View from roof terrace

After I had spent a few weeks by myself in the little flat on the edge of El Pinós, Jay put the dogs into a van and sent them off into the night to be delivered 2 days later to the quiet and out-of-the-way road behind a half-finished apartment building around the corner from the flat. Why there? Well, they are Lapphunds, after all, and it was going to be late at night when they arrived. I figured they would be pretty excited to see me, and I also figured my neighbours in the apartment building would not appreciate hearing all about that excitement. So, deserted street on the edge of town it was sandwiched between the derelict-looking half-finished apartment building with no windows and waste ground stretching to the main road. It would have made a good location for a movie drug deal. I think the guy driving the van was a bit bemused by the spot. I'm glad I wasn't the one driving the van to that distinctly un-illustrious rendezvous point.


Jay then got himself on a flight, and so it came to pass that there were 2 humans and 3 dogs in the flat that I figured was just about big enough for one person.

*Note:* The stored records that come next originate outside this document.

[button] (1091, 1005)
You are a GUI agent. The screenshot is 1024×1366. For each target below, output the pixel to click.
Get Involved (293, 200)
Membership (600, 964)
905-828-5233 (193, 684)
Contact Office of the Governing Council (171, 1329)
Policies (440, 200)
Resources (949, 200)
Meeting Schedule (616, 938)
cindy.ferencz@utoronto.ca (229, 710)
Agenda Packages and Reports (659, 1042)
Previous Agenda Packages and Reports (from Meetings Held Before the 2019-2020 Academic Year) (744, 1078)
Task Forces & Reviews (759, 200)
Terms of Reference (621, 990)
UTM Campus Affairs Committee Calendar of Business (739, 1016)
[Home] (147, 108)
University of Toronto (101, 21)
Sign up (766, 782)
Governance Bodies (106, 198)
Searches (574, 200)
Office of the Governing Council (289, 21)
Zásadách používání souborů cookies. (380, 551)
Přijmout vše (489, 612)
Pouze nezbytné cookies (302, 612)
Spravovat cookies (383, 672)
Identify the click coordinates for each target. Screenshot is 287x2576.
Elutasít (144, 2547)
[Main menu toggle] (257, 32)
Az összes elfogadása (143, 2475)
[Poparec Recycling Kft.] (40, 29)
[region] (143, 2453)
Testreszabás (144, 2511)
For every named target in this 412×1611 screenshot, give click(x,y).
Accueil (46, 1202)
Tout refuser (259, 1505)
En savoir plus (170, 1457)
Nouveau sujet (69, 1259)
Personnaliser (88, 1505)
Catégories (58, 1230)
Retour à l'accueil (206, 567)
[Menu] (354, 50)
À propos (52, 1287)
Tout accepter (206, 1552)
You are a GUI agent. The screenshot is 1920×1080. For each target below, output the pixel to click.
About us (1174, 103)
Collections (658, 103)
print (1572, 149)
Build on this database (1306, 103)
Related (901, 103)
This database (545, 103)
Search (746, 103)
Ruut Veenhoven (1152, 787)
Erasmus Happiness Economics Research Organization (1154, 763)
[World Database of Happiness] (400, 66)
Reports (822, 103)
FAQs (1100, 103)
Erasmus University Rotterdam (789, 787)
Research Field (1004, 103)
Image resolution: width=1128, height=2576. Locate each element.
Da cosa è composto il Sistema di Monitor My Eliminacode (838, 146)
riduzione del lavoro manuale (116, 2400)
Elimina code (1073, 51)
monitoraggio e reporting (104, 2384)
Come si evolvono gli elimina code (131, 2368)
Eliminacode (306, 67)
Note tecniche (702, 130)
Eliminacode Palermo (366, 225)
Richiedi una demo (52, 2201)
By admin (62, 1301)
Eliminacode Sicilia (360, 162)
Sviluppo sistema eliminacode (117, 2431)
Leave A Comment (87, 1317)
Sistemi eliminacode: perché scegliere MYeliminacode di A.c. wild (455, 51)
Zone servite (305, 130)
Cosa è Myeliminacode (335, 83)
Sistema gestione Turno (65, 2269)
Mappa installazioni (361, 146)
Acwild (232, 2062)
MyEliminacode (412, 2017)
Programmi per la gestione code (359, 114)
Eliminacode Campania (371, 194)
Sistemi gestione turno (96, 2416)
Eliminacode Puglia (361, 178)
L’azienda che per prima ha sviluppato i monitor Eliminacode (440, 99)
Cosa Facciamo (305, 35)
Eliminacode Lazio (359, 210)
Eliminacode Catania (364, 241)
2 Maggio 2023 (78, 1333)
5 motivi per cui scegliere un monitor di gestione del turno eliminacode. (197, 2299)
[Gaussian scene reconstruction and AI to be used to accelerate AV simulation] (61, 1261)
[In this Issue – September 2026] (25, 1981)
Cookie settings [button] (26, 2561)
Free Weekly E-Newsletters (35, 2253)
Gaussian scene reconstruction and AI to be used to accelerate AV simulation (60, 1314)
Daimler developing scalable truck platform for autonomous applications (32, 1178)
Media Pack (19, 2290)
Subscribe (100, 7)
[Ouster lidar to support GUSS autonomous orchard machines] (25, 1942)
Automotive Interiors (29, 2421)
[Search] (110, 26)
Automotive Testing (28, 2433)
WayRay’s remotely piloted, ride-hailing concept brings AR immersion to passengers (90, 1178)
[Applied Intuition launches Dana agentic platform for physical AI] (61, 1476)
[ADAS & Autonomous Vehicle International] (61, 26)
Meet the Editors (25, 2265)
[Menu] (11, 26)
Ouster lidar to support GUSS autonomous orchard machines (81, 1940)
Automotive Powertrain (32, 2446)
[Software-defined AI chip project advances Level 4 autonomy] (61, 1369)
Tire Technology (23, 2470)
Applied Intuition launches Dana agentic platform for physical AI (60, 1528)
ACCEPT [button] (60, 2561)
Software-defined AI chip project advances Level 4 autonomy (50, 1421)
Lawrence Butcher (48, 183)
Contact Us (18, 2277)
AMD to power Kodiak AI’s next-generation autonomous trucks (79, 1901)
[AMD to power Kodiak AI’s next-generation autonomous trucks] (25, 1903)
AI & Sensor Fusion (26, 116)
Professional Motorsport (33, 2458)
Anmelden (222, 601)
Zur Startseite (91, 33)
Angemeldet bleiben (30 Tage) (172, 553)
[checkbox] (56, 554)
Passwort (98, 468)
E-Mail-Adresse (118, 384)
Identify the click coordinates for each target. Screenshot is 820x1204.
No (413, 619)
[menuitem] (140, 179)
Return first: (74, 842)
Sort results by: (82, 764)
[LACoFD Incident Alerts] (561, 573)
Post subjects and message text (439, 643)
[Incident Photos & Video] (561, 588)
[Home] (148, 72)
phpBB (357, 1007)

Two, maybe, if you weren't the squabbling sort.

Living room end
Kitchen end

The flat did have a few great features in its favour. For one, the views in most directions were pretty fabulous, especially from the roof terrace.

Farmer lugging grapes
Moonrise over the town

It did also have one or two features not in its favour in addition to size. For one thing, when I arrived it was way too hot to put on the oven, so I subsisted on anything I could cook very quickly on the hob. Or eat cold. Which was just as well, because when the weather was more cook-friendly, I discovered that the oven wasn't. Its main problem was that the rack inside didn't fit properly so it was perched precariously, threatening to crash to the bottom of the oven every time you put anything on it.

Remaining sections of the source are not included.